### [Excerpt to read]
####

The gap sub may be conveyed using wireline, slickline, or coiled
tubing, such that these conveyances may be passed through the gap
sub and a repeater may be located in the piping string. In some
embodiments, an electrical conductor may pass through a dielectric
thermoplastic material. The voltage difference between the two
electrically insulated elements of the sub may be controlled by
applying a voltage to this electrical conductor from a cavity
within the gap sub. The design may be used for short range EM
communication in an EM system.
[0050] As illustrated in FIG. 12, a gap sub may include a male sub
and a female sub which are electrically conductive, and an
insulation between the male and female subs. The insulation gap may
be filled with nonconductive plastic material (e.g., by injection).
A probe may be configured in the gap sub to create a voltage
difference across the gap sub through the metal centralizers in
contact with the inner bore of the gap sub. A conductor channel may
be created across the electrical insulation structure, as shown in
FIG. 13, between an electronic pocket on one side of the insulation
and the other side of the insulation. An insulated conductor inside
the conductor channel may control the electrical potential of the
male sub from the electronic cartridge. As there may be limited
space between the male and female threads of the male and female
subs, the relative positions of the two threads may not be
controlled precisely. In some embodiments, a groove may be cut in
the female thread in which the channel may terminate. As
illustrated in FIG. 14, this may prevent the conductor from
contacting both male and female subs at the same time, which would
create a short between the two elements of the gap sub.
[0051] Once the male and female subs are assembled together,
similarly to the current dry assembly process, an insulated
electrical conductor may be run through the conductor channel until
it contacts the male sub. The insulated electrical conductor may
then be secured before the injection of the dielectric
thermoplastic. Once the injection is complete, the electrical
potential of the male sub may be controlled from the electronic
pocket through an insulated conductor termination, as illustrated
in FIG. 15. As illustrated in FIG. 16, several conductor channels
may be created radially, if high currents are required to be passed
through.

####

### [Provided information]
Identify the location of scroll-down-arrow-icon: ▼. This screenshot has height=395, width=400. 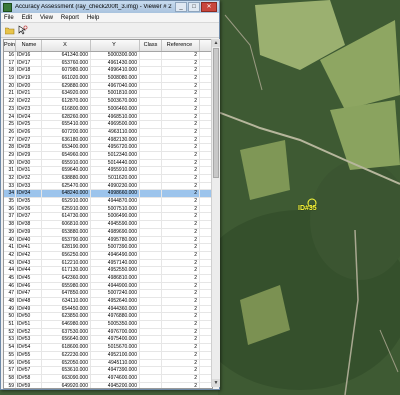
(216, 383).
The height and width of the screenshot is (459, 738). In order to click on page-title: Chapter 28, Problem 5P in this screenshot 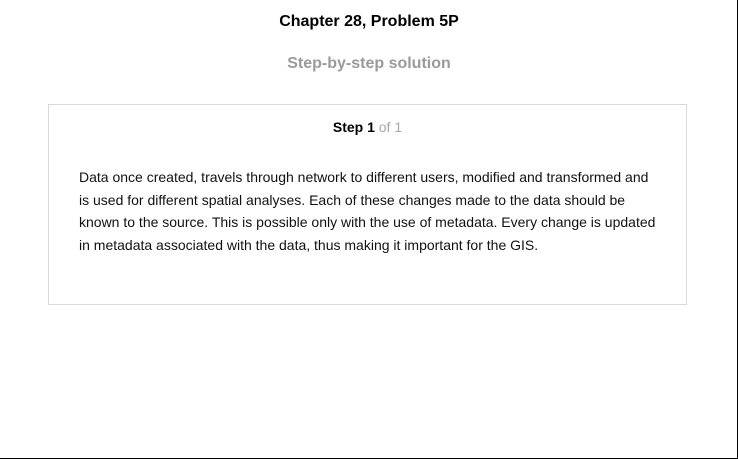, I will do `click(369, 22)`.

####

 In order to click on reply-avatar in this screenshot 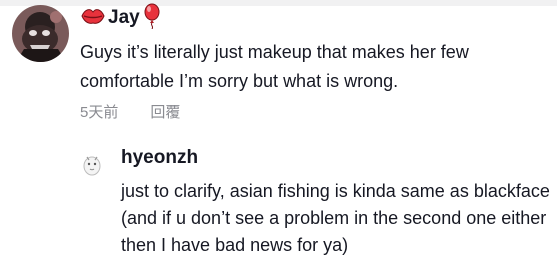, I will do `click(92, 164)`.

####

### [List of tasks]
[a] In the gap sub passage, what material may fill the insulation gap between the male and female subs?
[b] Please pick up the gap sub passage after its last sentence and keep writing it.

### [Responses in order]
[a] A nonconductive plastic material, which may be put in by injection.

[b]
[0052] In accordance with the present techniques, variations of the
conductor channel are possible by changing the location of the
channel, in particular the distance to the center line and the
angle from the center line anywhere from 0 to 180 degrees. The
channel can be created before injection or after injection. For
example, FIG. 17A shows a conductor channel created along the outer
diameter of the sub, creating a groove parallel to the axis of the
sub. The electrically insulated conductor may be positioned in the
groove, such that it can be accessed and secured by potting or
welding. FIG. 17B illustrates a configuration where the radial
conductor channel is drilled through the female sub to go through
the insulating structure and connect to the male sub. This
embodiment may protect the structural integrity of the insulating
structure on the outer diameter that is exposed to abrasion and
shock while drilling. FIG. 17C illustrates another embodiment where
an angular hole is drilled through the insulating structure.
Additionally, FIG. 17D illustrates an embodiment drilling a
conductor channel after thermoplastic injection.
[0053] In some embodiments, the methods of the present disclosure
may be executed by a computing system. FIG. 10 illustrates an
example of such a computing system 1000, in accordance with some
embodiments. The computing system 1000 may include a computer or
computer system 1001A, which may be an individual computer system
1001A or an arrangement of distributed computer systems. The
computer system 1001A includes one or more analysis modules 1002
that are configured to perform various tasks according to some
embodiments, such as one or more methods disclosed herein. To
perform these various tasks, the analysis module 1002 executes
independently, or in coordination with, one or more processors
1004, which is (or are) connected to one or more storage media
1006. The processor(s) 1004 is (or are) also connected to a network
interface 1007 to allow the computer system 1001A to communicate
over a data network 1009 with one or more additional computer
systems and/or computing systems, such as 1001B, 1001C, and/or
1001D (note that computer systems 1001B, 1001C and/or 1001D may or
may not share the same architecture as computer system 1001A, and
may be located in different physical locations, e.g., computer
systems 1001A and 1001B may be located in a processing facility,
while in communication with one or more computer systems such as
1001C and/or 1001D that are located in one or more data centers,
and/or located in varying countries on different continents).
[0054] A processor may include a microprocessor, microcontroller,
processor module or subsystem, programmable integrated circuit,
programmable gate array, or another control or computing
device.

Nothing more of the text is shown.